Y para que eso ocurra, lo que reaparece aquí es la historia de una familia y dos tragedias: un combatiente que regresa de Irak con el cuerpo y el alma hecho pedazos (campo de batalla que ya marcaba a fuego a otra no muy lejana novela de Oates: Mujer de barro) y una joven brillante pero poco sociable que se esfuma sin dejar rastro. La adolescente se llama Cressida Mayfield y su padre se llama Zeno y es el abogado y caudillo político del lugar (sí, tragedia greco-shakespearena en marcha; Oates nunca es muy sutil cuando se trata de definir su intenciones, por otra parte transparentes). Y el soldado se llama Brett Kincaid (y es, además, el ex prometido de la hermosa y popular y más bien tonta Juliet, hermana mayor de Cressida). Y pronto confiesa haber asesinado a la chica. Pero, ¿dice Brett la verdad o alucina o es víctima de la culpa por haber estado involucrado en la violación de una muchacha iraquí en el frente de batalla? ¿Cressida está muerta o viva, se fue o se la llevaron? Cualquier otro dato o avance de la trama sería una falta de respeto a la autora y a los posibles lectores de Carthage. Alcance con afirmar que –a diferencia de lo que postulaba aquí mismo, hace unos días, en cuanto a la imposibilidad de serializar lo nuevo de Thomas Pynchon– lo ya no nuevo de Oates se lee, luego de un inicio lento, a toda marcha, como si se viesen las páginas como pantalla marca HBO. Y esto último, en este caso, es un elogio. Porque la fluidez de Carthage no está reñida con cierto montaje complejo y vertiginoso y neo-televisivo –flashbacks, cambiante punto de vista, contramarchas, inesperados y largos saltos temporales hacia adelante y falsas pistas y sorpresas de esas que de verdad sorprenden– y que, lejos de parecer artificial o artificioso, acercan todo el asunto a la respiración y el pulso de la vida real.

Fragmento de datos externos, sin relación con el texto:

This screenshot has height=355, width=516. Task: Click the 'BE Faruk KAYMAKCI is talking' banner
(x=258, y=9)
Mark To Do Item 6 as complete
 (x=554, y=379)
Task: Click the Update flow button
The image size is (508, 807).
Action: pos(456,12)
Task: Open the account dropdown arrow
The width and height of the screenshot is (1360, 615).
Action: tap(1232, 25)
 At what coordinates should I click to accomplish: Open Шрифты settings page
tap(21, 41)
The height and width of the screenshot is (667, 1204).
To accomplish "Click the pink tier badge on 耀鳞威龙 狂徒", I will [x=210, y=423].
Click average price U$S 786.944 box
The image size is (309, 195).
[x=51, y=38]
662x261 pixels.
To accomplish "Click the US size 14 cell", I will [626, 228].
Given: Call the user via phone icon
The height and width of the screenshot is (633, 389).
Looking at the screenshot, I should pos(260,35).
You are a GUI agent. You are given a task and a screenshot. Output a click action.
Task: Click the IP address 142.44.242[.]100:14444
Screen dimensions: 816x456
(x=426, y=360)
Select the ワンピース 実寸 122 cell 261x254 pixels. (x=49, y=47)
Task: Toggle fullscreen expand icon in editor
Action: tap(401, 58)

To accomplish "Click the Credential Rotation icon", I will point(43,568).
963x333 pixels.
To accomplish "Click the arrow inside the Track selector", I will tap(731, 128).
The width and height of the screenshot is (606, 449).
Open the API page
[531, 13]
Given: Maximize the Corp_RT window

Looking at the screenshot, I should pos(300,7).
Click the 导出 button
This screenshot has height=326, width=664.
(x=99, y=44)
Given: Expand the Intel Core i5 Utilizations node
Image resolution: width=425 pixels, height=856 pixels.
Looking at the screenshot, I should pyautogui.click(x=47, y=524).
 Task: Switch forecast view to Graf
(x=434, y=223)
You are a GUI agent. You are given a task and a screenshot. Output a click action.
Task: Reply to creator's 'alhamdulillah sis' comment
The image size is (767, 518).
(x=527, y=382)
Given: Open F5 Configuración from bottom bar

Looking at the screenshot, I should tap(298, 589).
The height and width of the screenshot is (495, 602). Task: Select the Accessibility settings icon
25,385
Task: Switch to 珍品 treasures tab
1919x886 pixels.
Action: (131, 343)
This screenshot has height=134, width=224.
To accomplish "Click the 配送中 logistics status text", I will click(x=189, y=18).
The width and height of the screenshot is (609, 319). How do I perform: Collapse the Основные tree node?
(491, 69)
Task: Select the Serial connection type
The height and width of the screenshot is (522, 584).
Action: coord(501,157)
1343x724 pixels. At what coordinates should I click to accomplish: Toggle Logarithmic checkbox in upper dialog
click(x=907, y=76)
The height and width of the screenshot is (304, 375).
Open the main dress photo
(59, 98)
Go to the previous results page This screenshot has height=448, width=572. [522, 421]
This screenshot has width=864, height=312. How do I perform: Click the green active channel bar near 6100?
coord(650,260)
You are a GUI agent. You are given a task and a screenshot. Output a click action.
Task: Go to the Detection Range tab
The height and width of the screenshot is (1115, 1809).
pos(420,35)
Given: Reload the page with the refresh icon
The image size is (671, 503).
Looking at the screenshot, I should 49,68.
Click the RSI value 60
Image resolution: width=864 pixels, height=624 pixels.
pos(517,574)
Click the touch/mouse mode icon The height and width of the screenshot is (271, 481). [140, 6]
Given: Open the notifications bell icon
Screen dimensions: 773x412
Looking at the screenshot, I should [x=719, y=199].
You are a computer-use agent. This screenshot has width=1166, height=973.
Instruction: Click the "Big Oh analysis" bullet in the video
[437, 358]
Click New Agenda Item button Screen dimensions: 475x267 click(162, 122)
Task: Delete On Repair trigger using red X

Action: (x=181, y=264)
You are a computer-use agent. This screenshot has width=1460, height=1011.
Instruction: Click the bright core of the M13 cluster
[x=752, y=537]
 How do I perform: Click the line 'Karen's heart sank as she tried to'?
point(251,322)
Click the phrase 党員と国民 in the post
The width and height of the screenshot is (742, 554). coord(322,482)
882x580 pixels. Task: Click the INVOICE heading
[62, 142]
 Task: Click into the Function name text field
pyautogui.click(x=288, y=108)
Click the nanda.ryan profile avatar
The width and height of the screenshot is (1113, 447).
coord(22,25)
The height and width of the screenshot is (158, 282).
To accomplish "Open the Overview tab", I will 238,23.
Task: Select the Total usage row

Lo que no quita, por supuesto, la reincidencia en muchos de los defectos de Oates, que a esta altura ya casi pueden entenderse como las virtudes de un avasallante estilo: cierta propensión a la gradilocuencia operística, más de un símil modelo lugar común, giros un tanto torpes que pueden perdonarse por acaso dostoievskianos, y una fervorosa compulsión por subrayar los picos melodramáticos que la acercan, por momentos, a los films de Douglas Sirk y a los de uno de sus discípulos más aventajados: el Pedro Almodóvar “serio”. Pero por encima de todo esto se eleva su marca registrada y uno de sus rasgos más admirables a la vez que “divertidos” y tantas veces señalados: el modo en que Oates no duda en detestar y despreciar a sus criaturas mientras las hace caer y levantarse, como la más sádica de las titiriteras. Y su instrumento –una vez más, nadie hace “hablar” a las mujercitas fatales como Oates– es la formidable voz de Cressida: afilada como una navaja y feroz como una loba.
Así, hasta llegar a lo que tal vez sea lo más cercano a un final feliz en lo que a Oates es capaz de darnos. Pero también –y no es casual el leitmotiv visual de los dibujos à la M. C. Escher que imita Cressida– es un final circular.
Y ya se sabe: lo que tiene círculos no es el paraíso sino el infierno.